Case ID: f-appx_680/html/0642-01.html
Source: Caselaw Access Project
Author: {"author": "", "license": "Public Domain", "url": "https://static.case.law/"}
Date Created: 2024-08-24T03:29:51.129683

SANJIV GOEL, M.D., INC., a California corporaiton, Plaintiff-Appellant, v. MOTION PICTURE INDUSTRY PENSION AND HEALTH PLAN, a California corporation, Defendant-Appellee.
    No. 15-56345
    United States Court of Appeals, Ninth Circuit.
    Submitted March 7, 2017  Pasadena, California
    Filed March 14, 2017
    Brian Donald Boydston, Esquire, Pick & Boydston, LLP, Los Angeles, CA, for Plaintiff-Appellant
    Jean Pierre Nogues, Jr., Esquire, Mitchell Silberberg & Knupp LLP, Los Angeles, CA, for Defendant-Appellee
    Before: PAEZ, BERZON, and CHRISTEN, Circuit Judges.
    
      
       The panel unanimously concludes this case is suitable for decision without oral argument. See Fed. R. App. P. 34(a)(2).
    
   MEMORANDUM

Sanjiv Goel appeals the district court’s ruling that the Motion Picture Industry Pension and Health Plan did not abuse its discretion when it concluded that the subject services he provided were not eligible for reimbursement as emergency room services. We have jurisdiction under 28 U.S.C. § 1291, and we affirm.

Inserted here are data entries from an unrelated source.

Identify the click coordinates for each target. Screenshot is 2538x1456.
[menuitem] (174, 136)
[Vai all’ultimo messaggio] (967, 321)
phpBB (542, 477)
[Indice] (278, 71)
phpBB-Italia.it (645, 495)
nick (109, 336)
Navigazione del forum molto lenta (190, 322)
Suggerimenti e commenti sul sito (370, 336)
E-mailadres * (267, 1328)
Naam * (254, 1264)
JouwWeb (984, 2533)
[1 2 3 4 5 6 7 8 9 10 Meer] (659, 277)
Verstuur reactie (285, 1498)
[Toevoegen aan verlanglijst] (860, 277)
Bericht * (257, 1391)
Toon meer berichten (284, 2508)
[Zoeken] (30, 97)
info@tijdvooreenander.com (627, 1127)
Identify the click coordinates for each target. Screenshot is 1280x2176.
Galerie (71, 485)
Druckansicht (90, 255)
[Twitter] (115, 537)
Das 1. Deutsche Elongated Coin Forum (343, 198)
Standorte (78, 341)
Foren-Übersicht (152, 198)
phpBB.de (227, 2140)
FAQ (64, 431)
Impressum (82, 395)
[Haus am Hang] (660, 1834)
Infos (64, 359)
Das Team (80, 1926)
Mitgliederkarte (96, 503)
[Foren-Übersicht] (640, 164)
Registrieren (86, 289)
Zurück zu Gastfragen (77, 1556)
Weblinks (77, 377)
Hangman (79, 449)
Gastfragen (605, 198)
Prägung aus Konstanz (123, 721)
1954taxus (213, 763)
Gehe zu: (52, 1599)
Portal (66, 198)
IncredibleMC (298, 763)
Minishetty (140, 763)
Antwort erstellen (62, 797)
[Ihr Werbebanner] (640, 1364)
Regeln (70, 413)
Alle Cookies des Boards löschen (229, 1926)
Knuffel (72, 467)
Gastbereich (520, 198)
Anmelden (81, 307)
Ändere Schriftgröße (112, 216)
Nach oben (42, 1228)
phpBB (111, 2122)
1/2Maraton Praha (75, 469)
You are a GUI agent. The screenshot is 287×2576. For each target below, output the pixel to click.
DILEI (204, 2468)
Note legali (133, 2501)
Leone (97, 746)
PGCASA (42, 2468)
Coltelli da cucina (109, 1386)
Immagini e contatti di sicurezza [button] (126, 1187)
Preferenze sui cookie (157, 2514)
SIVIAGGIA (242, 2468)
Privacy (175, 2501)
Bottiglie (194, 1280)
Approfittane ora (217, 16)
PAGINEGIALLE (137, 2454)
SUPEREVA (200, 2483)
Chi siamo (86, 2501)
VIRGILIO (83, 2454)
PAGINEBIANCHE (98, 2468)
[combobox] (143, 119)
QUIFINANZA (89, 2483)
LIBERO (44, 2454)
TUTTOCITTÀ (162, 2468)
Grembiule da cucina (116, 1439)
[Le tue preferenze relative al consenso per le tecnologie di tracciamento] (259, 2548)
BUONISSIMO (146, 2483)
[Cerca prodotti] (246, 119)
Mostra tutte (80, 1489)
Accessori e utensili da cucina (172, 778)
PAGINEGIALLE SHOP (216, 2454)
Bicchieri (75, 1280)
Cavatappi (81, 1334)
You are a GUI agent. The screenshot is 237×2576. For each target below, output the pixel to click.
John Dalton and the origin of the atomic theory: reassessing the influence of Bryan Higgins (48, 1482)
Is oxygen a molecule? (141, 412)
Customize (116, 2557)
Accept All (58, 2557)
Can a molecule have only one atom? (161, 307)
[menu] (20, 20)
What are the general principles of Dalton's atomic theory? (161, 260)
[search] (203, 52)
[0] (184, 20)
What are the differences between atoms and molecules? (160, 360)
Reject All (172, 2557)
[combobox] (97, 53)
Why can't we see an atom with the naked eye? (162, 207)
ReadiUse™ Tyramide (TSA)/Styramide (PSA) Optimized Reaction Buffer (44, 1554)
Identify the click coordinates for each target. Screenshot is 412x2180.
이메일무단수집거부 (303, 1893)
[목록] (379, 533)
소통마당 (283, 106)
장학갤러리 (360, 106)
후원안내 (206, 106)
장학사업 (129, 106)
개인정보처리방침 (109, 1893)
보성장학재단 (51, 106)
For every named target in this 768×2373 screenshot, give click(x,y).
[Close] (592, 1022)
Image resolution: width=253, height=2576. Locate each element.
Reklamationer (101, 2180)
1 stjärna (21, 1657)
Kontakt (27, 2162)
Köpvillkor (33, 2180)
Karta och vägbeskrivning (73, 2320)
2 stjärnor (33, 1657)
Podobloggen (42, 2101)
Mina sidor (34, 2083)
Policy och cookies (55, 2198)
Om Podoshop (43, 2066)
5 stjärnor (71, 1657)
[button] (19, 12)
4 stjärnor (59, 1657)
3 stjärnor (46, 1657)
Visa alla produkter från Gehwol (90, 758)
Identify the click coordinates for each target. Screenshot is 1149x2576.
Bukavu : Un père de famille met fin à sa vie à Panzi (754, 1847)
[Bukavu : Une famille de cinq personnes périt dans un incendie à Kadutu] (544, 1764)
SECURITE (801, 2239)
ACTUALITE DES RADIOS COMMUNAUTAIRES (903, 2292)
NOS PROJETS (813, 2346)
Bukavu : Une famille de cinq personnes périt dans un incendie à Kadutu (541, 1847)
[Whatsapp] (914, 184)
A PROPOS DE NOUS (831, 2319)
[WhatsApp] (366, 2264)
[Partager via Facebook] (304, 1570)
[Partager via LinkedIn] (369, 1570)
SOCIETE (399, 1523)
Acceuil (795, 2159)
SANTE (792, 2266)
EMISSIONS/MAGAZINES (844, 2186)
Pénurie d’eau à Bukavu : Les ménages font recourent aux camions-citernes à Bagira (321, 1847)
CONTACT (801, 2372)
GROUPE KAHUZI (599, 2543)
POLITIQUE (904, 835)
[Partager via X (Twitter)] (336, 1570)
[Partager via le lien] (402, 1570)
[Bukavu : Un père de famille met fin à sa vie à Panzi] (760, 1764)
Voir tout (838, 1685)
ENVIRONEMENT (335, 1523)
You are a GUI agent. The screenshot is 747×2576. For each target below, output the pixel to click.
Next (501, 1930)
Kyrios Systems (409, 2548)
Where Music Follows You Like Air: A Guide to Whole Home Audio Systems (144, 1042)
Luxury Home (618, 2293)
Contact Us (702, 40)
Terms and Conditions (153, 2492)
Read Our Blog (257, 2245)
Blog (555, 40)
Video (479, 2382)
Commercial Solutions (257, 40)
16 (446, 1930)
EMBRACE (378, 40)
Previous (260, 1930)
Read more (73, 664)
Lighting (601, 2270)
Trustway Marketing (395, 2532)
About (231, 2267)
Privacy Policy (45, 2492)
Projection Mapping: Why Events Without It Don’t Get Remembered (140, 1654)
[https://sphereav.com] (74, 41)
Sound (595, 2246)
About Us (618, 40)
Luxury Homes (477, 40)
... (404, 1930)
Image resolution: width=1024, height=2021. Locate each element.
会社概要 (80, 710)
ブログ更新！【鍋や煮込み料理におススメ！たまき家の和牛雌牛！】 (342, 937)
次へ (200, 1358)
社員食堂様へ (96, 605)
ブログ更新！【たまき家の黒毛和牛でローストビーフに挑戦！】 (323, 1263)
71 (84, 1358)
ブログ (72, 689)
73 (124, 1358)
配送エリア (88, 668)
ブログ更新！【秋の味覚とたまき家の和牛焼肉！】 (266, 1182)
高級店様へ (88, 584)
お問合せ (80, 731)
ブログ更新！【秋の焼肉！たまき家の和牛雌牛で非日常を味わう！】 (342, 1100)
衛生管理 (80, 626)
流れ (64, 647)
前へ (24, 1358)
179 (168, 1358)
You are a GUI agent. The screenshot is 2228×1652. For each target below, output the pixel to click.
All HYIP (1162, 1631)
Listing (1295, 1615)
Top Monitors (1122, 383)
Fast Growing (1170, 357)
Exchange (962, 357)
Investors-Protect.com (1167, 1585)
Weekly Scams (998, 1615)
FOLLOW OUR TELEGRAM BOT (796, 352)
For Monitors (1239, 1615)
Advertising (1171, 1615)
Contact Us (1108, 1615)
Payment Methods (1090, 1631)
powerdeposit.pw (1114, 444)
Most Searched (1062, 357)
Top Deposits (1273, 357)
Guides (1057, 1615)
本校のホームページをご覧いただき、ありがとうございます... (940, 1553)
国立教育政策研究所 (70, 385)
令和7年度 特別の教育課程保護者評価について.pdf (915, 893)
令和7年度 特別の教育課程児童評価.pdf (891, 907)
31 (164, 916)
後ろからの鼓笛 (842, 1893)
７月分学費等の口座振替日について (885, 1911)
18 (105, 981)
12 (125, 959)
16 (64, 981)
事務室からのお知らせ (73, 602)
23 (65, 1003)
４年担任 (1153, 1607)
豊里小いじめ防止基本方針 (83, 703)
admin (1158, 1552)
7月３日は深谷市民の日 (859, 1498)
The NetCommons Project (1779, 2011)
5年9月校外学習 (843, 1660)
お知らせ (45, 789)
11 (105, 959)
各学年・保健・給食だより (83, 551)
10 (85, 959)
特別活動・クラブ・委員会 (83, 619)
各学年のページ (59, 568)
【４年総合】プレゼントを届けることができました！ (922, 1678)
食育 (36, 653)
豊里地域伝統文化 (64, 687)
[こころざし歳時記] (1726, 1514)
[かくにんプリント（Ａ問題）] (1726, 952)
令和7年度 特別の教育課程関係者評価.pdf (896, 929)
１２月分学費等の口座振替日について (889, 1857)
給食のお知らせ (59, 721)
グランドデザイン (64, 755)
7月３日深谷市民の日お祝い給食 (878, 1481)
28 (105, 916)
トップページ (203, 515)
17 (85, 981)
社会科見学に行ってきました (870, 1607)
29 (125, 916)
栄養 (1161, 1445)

The Plan gives its directors discretion to decide eligibility for, and the extent of, benefits provided by the Plan. For billing purposes, the Plan distinguishes between “Emergency Room Services” and other services. The Plan reimburses for non-emergency room services at a different rate than emergency room services.

Here, the disputed services were not provided in the emergency room but in a separate location in the hospital, and were provided after the patient was admitted to the hospital via the cardiac catheterization lab. It was not an abuse of discretion for the plan administrators to conclude that the disputed services were not entitled to reimbursement at the emergency room services rate. See Gatti v. Reliance Standard Life Ins. Co., 415 F.3d 978, 981 (9th Cir. 2005).

AFFIRMED. 
      
       This disposition is not appropriate for publication and is not precedent except as provided by Ninth Circuit Rule 36-3.
     
      
      . The parties are familiar with the facts so we do not repeat them here.